China’s focus has shifted to higher-quality growth and will no longer target doubling the country’s GDP in its two-stage development plan from 2020-2050, a senior official said on Thursday.
“The main consideration is that the major contradiction facing Chinese society has changed as the country’s economic development has shifted from high-speed growth to a higher-quality development stage,” Yang Weimin, deputy director of the Office of the Central Leading Group on Financial and Economic Affairs, told a press conference following the conclusion of the 19th National Congress of the Communist Party of China (CPC).
The most prominent problem facing the country is not inadequate industrial capacity, but that the quality of economic growth is not good enough, Yang said.
But he denied that the country has abandoned growth rates. The conspicuous break from past practices, Yang said, was taken by the Party Congress out of consideration to better implement the new vision for development.

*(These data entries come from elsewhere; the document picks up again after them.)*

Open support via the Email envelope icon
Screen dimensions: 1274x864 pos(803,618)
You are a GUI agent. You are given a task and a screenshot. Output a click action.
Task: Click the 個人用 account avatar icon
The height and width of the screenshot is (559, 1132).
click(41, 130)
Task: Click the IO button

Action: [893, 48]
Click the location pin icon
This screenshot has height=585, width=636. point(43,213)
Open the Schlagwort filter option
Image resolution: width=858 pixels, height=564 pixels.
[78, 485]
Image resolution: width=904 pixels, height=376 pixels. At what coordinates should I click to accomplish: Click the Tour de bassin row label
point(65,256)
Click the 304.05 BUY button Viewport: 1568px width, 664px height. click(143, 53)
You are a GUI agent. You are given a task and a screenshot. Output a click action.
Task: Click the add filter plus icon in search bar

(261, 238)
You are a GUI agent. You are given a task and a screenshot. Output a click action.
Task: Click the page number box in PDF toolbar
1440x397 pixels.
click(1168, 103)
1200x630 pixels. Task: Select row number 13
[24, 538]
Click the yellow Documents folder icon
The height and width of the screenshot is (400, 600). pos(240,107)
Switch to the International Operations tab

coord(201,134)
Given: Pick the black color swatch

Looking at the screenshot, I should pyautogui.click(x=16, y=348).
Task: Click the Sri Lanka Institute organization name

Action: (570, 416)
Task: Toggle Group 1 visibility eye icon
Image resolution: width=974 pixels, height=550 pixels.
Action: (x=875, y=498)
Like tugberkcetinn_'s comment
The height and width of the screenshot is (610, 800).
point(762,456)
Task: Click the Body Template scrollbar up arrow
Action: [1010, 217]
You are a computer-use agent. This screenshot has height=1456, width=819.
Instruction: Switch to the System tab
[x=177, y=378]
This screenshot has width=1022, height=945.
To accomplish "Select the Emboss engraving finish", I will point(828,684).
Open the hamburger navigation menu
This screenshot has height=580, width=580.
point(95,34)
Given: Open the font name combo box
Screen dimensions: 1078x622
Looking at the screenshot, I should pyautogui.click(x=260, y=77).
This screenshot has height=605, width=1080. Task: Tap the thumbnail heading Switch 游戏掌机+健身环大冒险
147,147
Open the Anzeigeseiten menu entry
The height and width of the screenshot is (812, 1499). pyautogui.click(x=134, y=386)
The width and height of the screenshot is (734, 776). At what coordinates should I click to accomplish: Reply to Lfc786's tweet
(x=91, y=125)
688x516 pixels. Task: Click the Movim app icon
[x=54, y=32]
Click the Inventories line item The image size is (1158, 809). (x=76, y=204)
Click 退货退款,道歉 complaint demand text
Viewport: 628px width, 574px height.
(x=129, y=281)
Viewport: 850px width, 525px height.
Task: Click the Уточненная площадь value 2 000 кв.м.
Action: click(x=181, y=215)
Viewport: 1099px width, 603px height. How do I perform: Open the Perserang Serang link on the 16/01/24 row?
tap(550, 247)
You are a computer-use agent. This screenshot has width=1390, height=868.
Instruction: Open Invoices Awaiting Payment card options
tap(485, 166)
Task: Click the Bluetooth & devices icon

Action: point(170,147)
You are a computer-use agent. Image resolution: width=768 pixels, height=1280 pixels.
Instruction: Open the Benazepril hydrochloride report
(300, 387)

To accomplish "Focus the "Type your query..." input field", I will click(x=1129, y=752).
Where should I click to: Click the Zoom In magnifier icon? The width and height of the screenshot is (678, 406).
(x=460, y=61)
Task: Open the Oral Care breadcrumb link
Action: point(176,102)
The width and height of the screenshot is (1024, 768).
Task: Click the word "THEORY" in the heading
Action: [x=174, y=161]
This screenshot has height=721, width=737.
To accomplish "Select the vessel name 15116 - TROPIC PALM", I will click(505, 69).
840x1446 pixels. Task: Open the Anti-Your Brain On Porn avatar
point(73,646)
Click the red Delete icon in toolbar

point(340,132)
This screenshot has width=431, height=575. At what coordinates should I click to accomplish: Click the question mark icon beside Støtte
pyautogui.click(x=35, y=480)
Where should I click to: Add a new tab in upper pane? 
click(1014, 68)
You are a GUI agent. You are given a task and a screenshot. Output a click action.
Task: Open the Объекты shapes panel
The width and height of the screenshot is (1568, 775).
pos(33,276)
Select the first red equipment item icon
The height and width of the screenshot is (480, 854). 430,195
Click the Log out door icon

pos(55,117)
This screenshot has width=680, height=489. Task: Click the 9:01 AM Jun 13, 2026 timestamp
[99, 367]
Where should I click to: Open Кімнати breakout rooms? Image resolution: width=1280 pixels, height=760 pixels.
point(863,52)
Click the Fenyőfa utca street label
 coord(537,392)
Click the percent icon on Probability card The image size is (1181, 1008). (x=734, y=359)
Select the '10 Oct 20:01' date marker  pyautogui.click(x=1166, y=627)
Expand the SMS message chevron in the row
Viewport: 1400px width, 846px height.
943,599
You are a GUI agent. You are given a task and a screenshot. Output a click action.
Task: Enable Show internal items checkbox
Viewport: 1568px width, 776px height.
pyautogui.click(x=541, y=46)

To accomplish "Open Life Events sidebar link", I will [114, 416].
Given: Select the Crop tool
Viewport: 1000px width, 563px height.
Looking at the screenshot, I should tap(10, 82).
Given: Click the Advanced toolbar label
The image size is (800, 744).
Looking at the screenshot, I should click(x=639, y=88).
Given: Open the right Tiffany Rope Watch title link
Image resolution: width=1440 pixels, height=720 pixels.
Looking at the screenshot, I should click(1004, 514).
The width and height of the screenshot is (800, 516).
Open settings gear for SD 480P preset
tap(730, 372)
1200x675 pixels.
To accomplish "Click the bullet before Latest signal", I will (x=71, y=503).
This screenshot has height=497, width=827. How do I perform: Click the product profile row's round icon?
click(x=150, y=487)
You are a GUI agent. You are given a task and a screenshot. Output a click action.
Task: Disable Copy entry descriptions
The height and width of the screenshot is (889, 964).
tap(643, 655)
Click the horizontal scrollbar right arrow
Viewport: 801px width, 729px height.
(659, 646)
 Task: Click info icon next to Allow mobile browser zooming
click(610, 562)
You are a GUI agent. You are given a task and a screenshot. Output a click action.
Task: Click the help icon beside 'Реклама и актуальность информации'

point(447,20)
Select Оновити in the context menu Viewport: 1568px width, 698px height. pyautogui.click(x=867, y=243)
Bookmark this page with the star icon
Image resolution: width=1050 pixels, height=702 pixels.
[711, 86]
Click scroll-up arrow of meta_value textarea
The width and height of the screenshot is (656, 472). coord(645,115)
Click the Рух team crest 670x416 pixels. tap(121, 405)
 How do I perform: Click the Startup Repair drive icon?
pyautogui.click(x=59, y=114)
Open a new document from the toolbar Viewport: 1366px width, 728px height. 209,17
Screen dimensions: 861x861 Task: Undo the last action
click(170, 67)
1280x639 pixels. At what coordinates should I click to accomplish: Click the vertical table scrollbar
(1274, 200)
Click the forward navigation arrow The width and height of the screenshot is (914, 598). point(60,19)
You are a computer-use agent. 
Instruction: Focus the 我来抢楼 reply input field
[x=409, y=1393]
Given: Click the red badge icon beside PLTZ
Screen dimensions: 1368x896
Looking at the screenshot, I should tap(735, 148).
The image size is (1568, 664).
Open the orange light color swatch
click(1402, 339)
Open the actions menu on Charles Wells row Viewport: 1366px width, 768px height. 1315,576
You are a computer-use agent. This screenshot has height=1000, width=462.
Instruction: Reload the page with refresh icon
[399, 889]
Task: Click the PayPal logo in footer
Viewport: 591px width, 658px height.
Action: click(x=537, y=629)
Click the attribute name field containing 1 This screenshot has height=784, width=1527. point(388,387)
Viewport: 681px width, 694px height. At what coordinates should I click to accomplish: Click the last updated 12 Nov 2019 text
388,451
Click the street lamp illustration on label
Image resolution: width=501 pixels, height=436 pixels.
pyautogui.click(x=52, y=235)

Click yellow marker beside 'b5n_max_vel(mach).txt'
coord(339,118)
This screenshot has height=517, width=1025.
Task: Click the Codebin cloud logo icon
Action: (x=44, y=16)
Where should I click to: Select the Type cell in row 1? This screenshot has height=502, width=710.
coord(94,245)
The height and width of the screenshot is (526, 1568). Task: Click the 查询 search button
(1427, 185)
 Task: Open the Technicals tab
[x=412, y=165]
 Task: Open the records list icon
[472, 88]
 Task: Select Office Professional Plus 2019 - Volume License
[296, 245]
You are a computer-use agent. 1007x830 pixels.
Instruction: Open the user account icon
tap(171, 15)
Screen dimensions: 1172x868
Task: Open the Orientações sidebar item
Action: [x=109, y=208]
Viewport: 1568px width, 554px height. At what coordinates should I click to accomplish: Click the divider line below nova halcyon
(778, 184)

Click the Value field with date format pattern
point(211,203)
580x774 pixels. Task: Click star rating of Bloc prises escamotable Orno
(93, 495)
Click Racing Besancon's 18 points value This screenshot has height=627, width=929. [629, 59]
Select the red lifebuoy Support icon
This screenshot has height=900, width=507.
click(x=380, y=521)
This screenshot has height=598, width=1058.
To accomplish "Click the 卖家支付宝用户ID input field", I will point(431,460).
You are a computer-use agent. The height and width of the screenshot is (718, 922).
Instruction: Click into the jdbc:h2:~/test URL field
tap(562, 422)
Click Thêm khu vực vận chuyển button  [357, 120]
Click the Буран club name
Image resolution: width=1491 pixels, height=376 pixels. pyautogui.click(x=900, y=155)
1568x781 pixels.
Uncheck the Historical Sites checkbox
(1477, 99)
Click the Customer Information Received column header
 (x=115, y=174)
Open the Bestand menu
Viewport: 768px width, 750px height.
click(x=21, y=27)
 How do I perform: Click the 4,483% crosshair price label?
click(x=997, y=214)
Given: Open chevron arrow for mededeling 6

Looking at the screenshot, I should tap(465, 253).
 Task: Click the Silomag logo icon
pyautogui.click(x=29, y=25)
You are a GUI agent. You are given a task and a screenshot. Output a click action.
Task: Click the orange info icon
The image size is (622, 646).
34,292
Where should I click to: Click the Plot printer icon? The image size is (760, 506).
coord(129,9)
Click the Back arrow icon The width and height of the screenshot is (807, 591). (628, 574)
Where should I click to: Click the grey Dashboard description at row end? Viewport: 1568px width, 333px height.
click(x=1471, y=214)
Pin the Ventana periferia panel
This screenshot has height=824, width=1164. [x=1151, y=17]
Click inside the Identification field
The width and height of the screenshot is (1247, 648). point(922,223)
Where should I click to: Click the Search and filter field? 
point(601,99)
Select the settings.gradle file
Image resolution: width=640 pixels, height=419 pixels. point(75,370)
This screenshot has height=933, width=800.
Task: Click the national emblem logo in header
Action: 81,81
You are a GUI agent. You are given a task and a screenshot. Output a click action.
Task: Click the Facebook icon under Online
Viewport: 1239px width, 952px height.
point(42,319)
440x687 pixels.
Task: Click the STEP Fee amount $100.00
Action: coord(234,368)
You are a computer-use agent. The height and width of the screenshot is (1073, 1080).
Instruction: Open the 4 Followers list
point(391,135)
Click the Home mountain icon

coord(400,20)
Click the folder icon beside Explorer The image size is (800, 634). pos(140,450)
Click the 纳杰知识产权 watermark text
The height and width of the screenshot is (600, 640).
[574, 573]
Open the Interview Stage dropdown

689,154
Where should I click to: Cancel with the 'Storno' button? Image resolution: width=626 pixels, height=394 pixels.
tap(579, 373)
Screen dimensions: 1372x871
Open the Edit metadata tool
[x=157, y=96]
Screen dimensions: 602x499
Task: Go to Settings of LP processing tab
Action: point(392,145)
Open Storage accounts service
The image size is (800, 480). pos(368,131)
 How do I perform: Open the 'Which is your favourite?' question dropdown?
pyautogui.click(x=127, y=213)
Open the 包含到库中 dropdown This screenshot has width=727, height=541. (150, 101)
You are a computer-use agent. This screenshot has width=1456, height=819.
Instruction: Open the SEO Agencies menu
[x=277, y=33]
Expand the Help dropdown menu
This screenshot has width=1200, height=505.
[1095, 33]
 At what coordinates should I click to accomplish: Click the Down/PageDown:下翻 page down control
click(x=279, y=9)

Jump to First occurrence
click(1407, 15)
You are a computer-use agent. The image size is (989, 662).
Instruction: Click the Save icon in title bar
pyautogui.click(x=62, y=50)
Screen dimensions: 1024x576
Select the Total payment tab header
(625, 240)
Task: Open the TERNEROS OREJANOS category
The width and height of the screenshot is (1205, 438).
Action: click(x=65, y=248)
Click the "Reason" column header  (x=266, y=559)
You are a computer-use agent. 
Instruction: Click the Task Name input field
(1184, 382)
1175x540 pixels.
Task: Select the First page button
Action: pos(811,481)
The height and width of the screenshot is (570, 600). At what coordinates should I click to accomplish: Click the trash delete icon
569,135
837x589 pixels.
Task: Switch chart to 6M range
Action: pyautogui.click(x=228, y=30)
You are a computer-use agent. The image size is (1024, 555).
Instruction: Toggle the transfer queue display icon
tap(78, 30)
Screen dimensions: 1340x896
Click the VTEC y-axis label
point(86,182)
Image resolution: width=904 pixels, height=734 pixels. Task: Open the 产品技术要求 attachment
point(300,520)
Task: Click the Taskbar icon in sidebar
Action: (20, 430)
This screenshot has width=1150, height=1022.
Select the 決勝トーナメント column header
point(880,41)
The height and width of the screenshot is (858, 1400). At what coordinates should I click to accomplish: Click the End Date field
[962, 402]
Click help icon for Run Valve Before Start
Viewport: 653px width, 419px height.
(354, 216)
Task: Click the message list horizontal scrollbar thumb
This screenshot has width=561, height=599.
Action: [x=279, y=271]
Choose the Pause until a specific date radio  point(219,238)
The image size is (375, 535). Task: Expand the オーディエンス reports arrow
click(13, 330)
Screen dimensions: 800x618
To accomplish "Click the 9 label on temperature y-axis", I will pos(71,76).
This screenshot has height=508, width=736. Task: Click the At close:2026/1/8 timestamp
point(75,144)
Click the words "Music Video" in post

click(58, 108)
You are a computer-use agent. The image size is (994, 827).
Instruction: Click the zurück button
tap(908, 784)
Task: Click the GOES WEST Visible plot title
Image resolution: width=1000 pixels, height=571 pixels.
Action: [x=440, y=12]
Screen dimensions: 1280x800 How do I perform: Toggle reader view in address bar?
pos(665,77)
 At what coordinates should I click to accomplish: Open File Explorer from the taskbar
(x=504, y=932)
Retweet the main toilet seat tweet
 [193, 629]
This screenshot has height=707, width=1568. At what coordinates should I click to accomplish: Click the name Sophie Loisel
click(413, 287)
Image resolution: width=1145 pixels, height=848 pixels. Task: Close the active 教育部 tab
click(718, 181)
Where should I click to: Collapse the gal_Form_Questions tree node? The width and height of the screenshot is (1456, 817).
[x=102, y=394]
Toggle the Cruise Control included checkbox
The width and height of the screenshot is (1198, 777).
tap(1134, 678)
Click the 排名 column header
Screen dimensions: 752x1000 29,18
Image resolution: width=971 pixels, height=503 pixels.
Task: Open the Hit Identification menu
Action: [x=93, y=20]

In his speech at the opening session of the 19th CPC National Congress, Xi Jinping, general secretary of the CPC Central Committee, said China will become a moderately prosperous country by 2020, and that the Party has drawn up a two-stage development plan from 2020 to the middle of the 21st century to develop China into a “great modern socialist country.”
In the first stage from 2020 to 2035, the CPC will build on the foundation created by the moderately prosperous society with a further 15 years of hard work to see that socialist modernization is basically realized. In the second stage from 2035 to the middle of the 21st century, the CPC will, building on having basically achieved modernization, work hard for a further 15 years and develop China into a great modern socialist country that is prosperous, strong, democratic, culturally advanced, harmonious and beautiful.
Yang said that the vision shows that the economy will achieve socialist modernization 15 years ahead of schedule.
“Modernization would be more multifaceted than just GDP growth, incorporating greater concern for social well-being, regional balance, national security and political cohesion, but done in a uniquely China way,” Yukon Huang, a senior fellow at the Carnegie Endowment for International Peace and a former World Bank country director for China, told the Global Times.
Overall, optimism prevails for the dividends the world’s second-largest economy will receive from the key gathering held every five years.
Financial sector uncertainties
China’s economic policy will be more mature and steadier, not only more in line with the national conditions but will address the people’s key concerns and will focus on their well-being, Liu Zhiqin, a senior fellow at Renmin University of China’s Chongyang Institute for Financial Studies, told the Global Times.
“There won’t be dramatic fluctuations in economic growth in the coming periods,” Liu said, adding the financial sector remains the only uncertainty.
Analysts believe that China will face challenges from the financial sector in the coming decade, with the key issues to include how China will further open up its capital market.
The international community also places high hopes on China to further liberalize its capital market, Liu said.
But China has the confidence and ability to push ahead with financial reforms to further open up the capital market, as reflected by the country’s latest transaction of dollar-denominated sovereign bonds in Hong Kong, he added. The Ministry of Finance has announced plans to issue US dollar-denominated sovereign bonds worth $2 billion in Hong Kong and has begun discussions with potential investors to further open up the country’s financial sector.
Huang said that the Party congress has called for more support for private firms, but also recommended stronger and bigger State firms. He added that the latter reinforces the view that many of the largest State-owned enterprises (SOEs) are considered China’s “national champions.”
“Thus far, Beijing has been pushing for the ‘soft’ reform option in the form of diversifying SOE ownership. What is now needed is more clarity in sectors where there is no strong justification for continued State involvement while preserving or even enhancing the role of the State in other areas,” he said.